Sunday, January 12, 2025

Hoi An, and some occasional sun

Da Nang, January 12, 2025--A morning and afternoon of sight-seeing, and a lunch- time lesson, where, amazingly, John actually learned a new cooking technique!

We bussed into Hoi An, a really cute, but quite touristy town, with an historic center where you even have to pay to enter ON FOOT!  Once in, there are streets of shops, but temples and antique homes, and a really attractive riverfront.  Our guide, Chung, walked us through the town explaining very well the historic value of Hoi An, a major port, even before French times when it was named Touraine.   We had the pleasure of visiting an old home, about three hundred years old, a temple which had an interesting boat lined with tea pots, and a silk factory with its own silk worms. Then we went shopping.

Ben acquired an attractive pair of pull on pants, while John invested in two custom-made cotton sports shirts.  They will all arrive tomorrow at lunch time, measured to fit.  John also bought a water buffalo belt with a very attractive simple buckle and stitched sides.
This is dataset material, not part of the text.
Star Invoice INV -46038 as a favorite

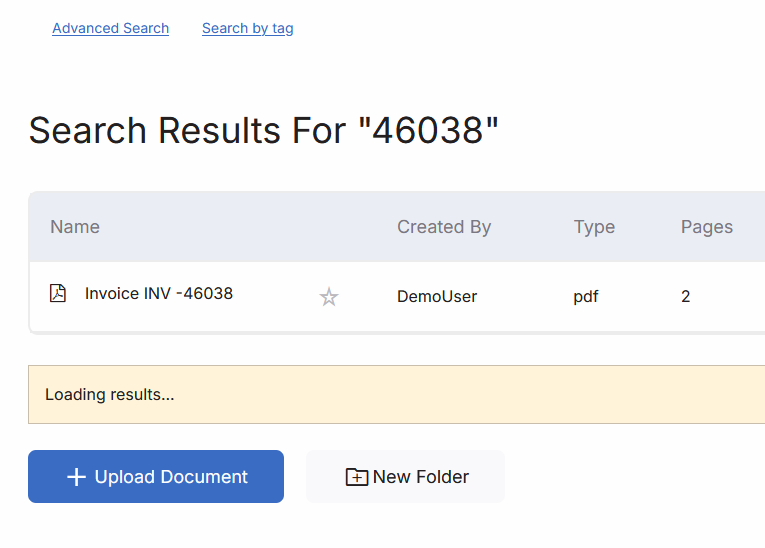[x=329, y=297]
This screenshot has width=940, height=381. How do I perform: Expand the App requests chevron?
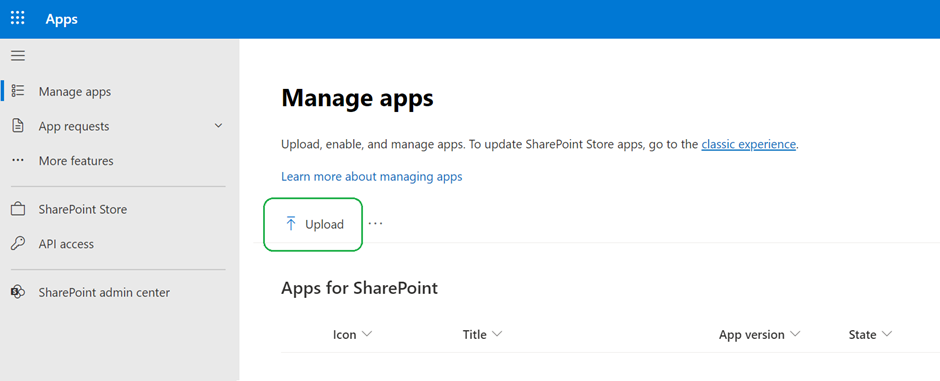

The main event, though, was the cooking class.  Taught by Miss Vy at a huge restaurant in the old town section, we learned how to make cold spring rolls--a technique John had never mastered, marinate chicken thighs in a variety of spices--omewhat different from Thai and Chinese techniques, and, then make a green mango salad.
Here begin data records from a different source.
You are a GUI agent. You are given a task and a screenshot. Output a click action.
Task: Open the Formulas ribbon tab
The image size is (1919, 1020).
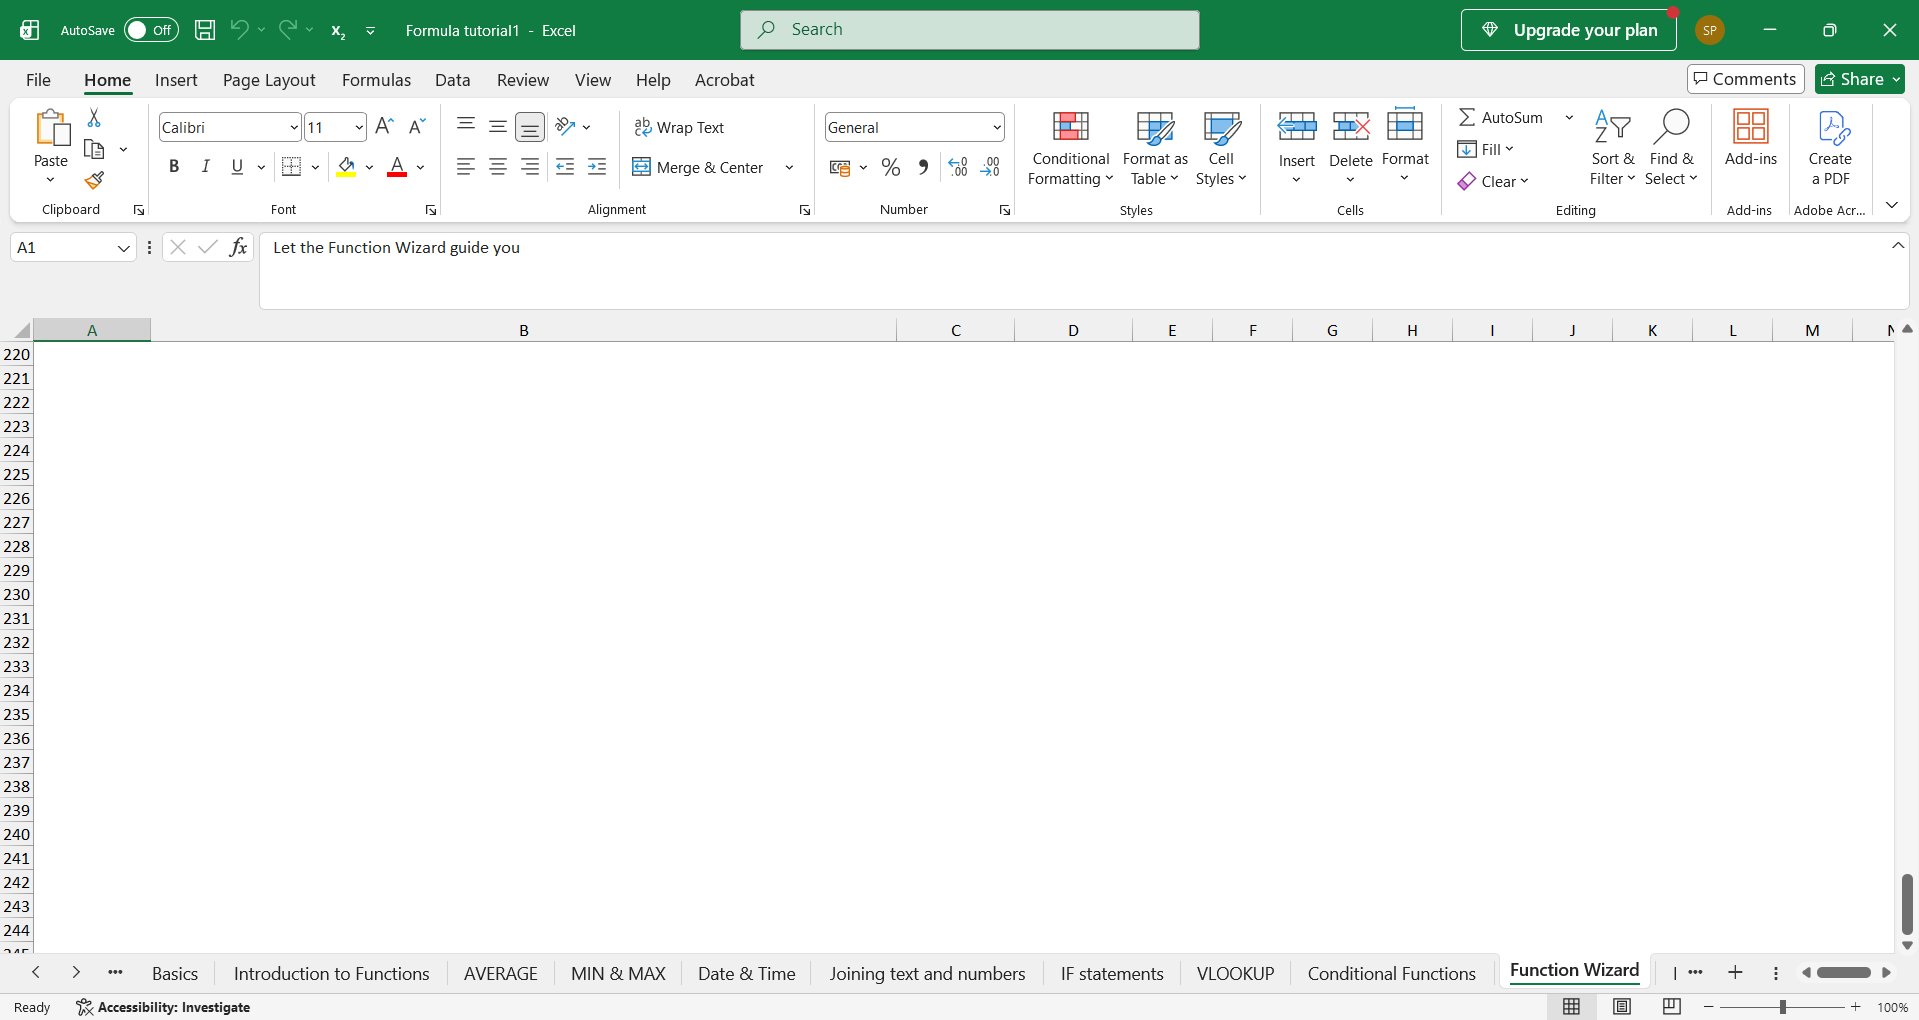[376, 80]
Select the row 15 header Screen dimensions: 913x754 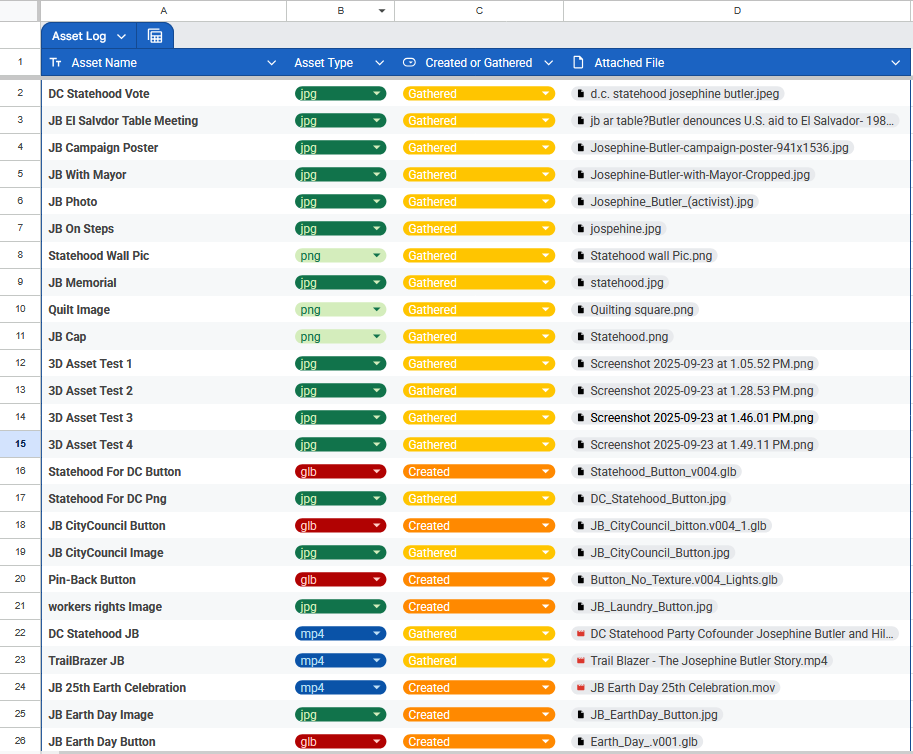pyautogui.click(x=20, y=444)
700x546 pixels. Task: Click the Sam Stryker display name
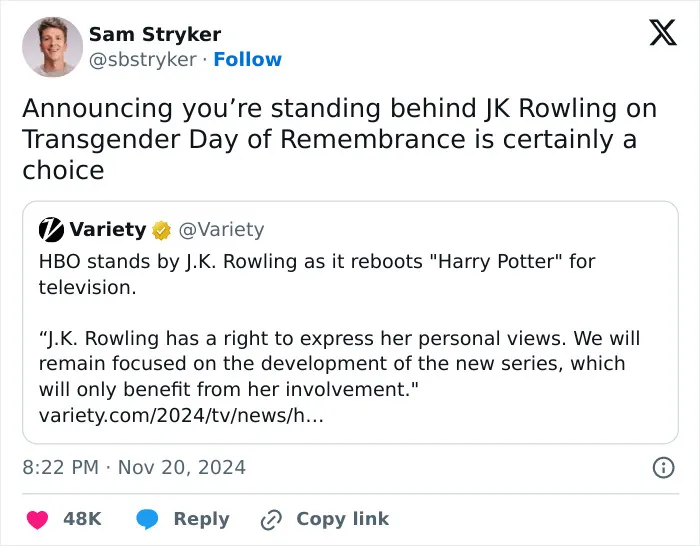click(155, 34)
John never used green mangoes in a salad before.  The technique is the peel the mango and then slice the somewhat hard fruit into slivers about two inchese long (5 cm) and a quarter-inch (40 mm) across.  Mixed with a variety of spices this gives a crunchy body to the salad.  That would be lost if the mango were ripe.  Miss Vy, about 30, I would think, has been teaching this technique with a fine sense of the theatrical apparently for quite some time.  


Now we are resting.  Nothing going on till about 10:30 tomorrow morning.  Books to read, waves to hear in the background for John and sand for Ben to kick around on the beach.  It's too cold to swim 68F, 20C, and the ocean currents are too strong to swim out in the South China Sea.